What you have to do:
Leave the pictures out and reproduce all the entries word for word.

-------------------------

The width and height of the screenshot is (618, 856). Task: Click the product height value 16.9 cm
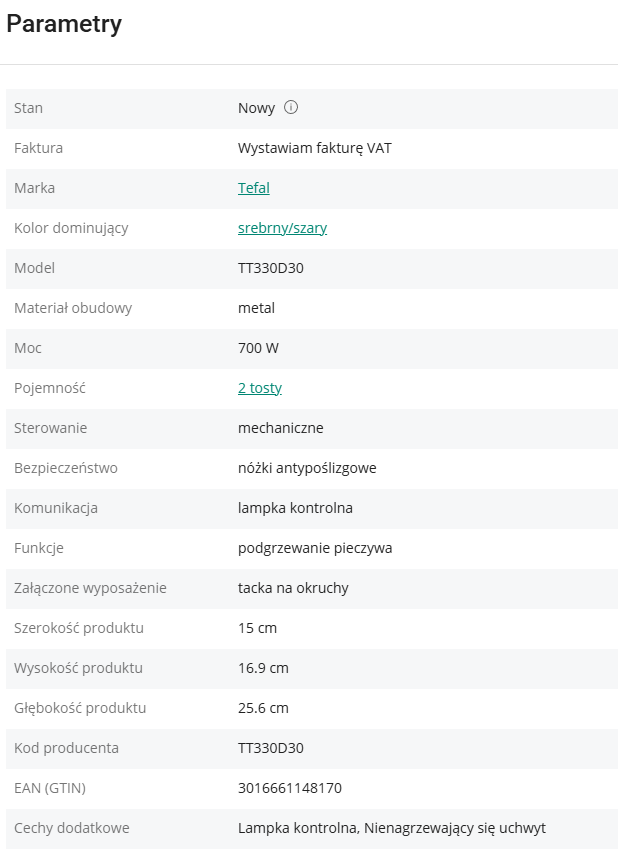click(x=263, y=668)
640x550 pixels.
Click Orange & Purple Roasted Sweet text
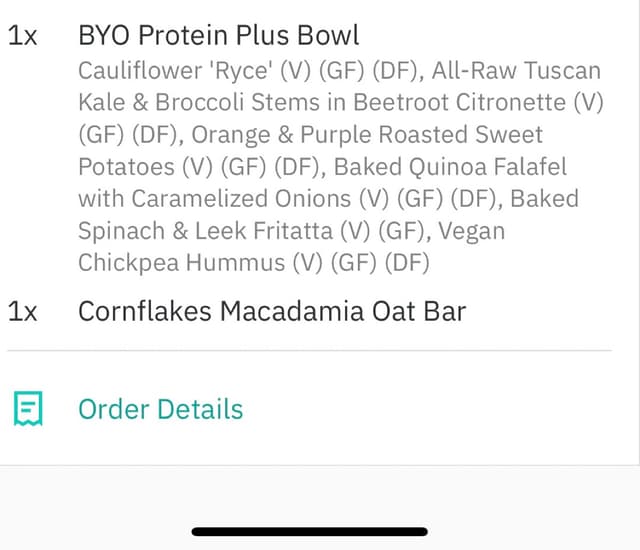point(367,135)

-------------------------

Response area:
The width and height of the screenshot is (618, 856). Task: Click the product height value 16.9 cm
click(x=263, y=668)
640x550 pixels.
Click Orange & Purple Roasted Sweet text
point(367,135)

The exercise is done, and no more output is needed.